2005-06-18 Thread Geert Decorte

I do agree using gold cables is a joke.

But gold doesn't oxidate as well, thats one of the benefits.
Most contact problems of cabling are real mechanical problems combined 
with oxidation.
Oxidation would make the resistance higher and therefore the quality of 
a signal lower. In coax, higher resistance would result in more signal 
reflections in the cable, so lower quality.


http://en.wikipedia.org/wiki/Gold

The best way I know but, not always possible: create a good contact and 
seal it of from the air, keep it away from heat sources. So it can't 
oxidate.  Heating and cooling of contacts makes the connectors move.
For lower power electronics I used a hot glue pistol to seal contacts. 
Never had any problems any more for contacts treaded this way.
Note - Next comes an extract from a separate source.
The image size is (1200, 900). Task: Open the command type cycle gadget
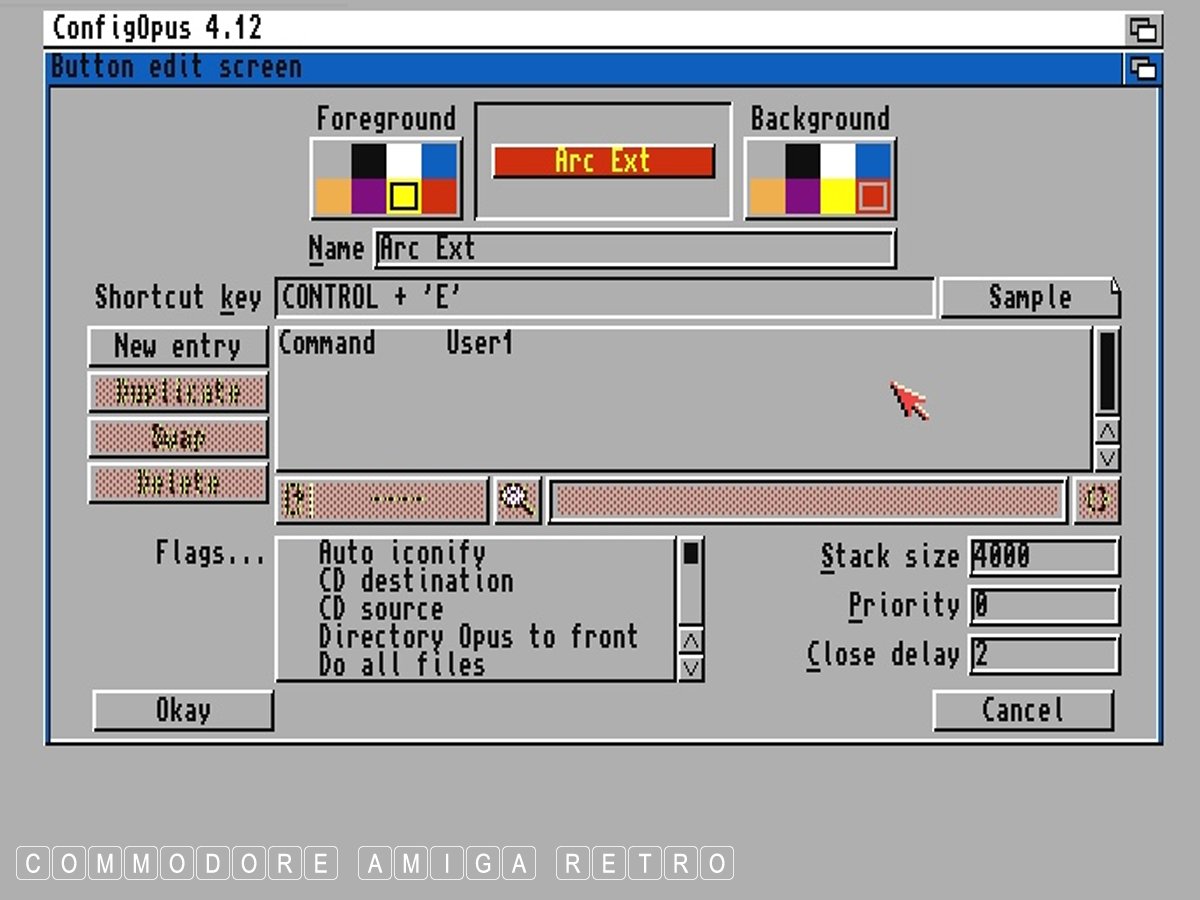tap(382, 500)
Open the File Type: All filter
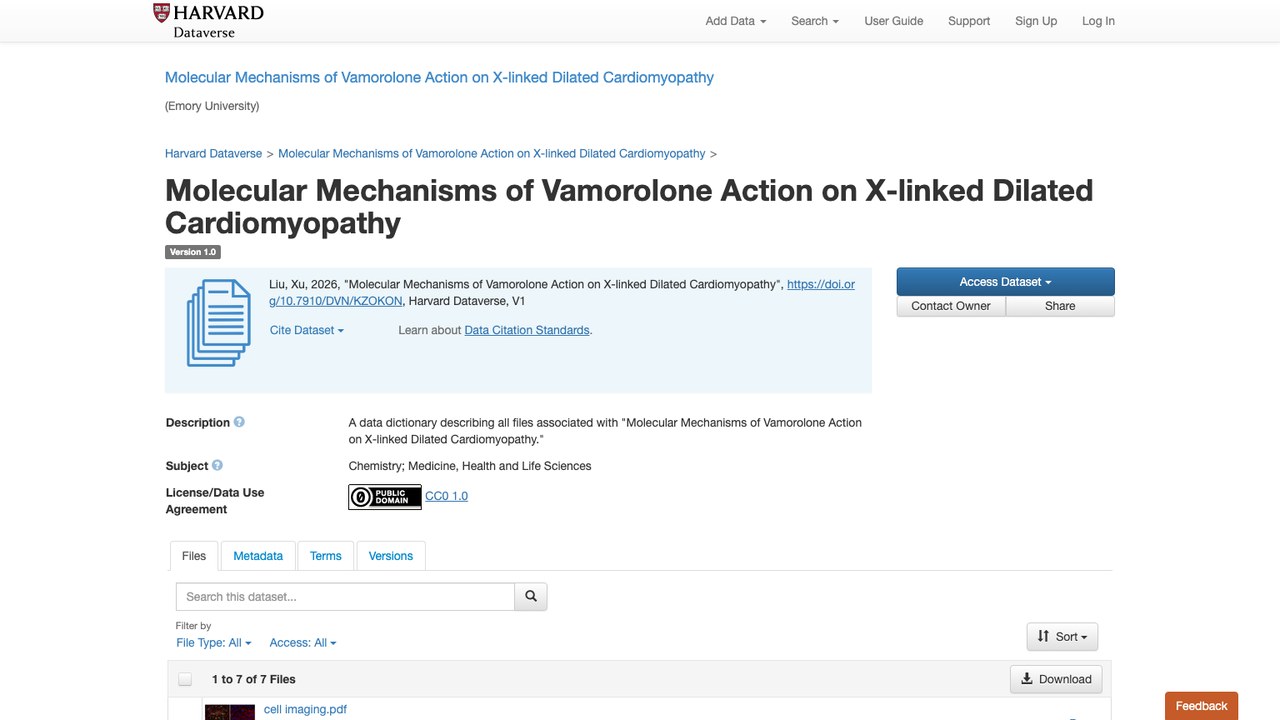The height and width of the screenshot is (720, 1280). (x=214, y=643)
Never 
used gold, but I suspect this would be the main reason.


You would only be able to hear the difference between gold an other 
connectors, if there is already some bad contact.


gislain wautriche wrote:

I don't believe in ultra-quality cables, and seeing some made with 
gold, men !  that's a real joke !
To be clear : cable is cable, it's just a piece of metal.( Some people 
claims they can hear the difference between a gold and a copper cable, 
come on, let's be serious)


BUT cables are build in a certain way, it looks like people are 
messing a lot, here around.

there are different cable types :
- coaxial cables are shielded which makes them noise protected
- twisted pairs are used when the signal is balanced (balancing signal 
is a way to protect from noise) when not balanced, this cable type is 
highly noise sensitive.


Cables also have impedance which is extremely important in high 
frequency range.

- video cables are 75 ohms (coaxial type)
- phones (and network) cables are 100 ohms (mostly twisted pair types)
- audio cables have no impedance ( theorie : 0 ohms) because they 
carry low frequencies signals (coaxial type)


Messing with cable impedance will result in signal loss.
Messing with cable type will result in noise gain.
When in audio range, the less impedance, the better. So theoretically 
gold is better than any other metals.
But, actually the audio input impedance of every apparels is so high 
that :

- there's no real relevant signal loss.
- it must be well shielded (coaxial) because there's an antenna 
effect when connected to a high impedance input.


Conclusion is to use the correct cable type and impedance, use quality 
cables, but don't go buying gold when it works as good with normal ones.


Gis.


On Tue, 2005-06-14 at 23:29 +0100, Karl Lattimer wrote:
 

however regardless of your rant, UTP carries a better signal. Thats 
why we use it in networking instead of coax, in networks we grew out 
of coax in the eighties apart from the odd ring of posterity.
  



I wouldn't dream of disputing that.  I also think it's entirely
irrelevant for the kind of signal that's sent over a typical home
theater cable.

Cheers,
Jason.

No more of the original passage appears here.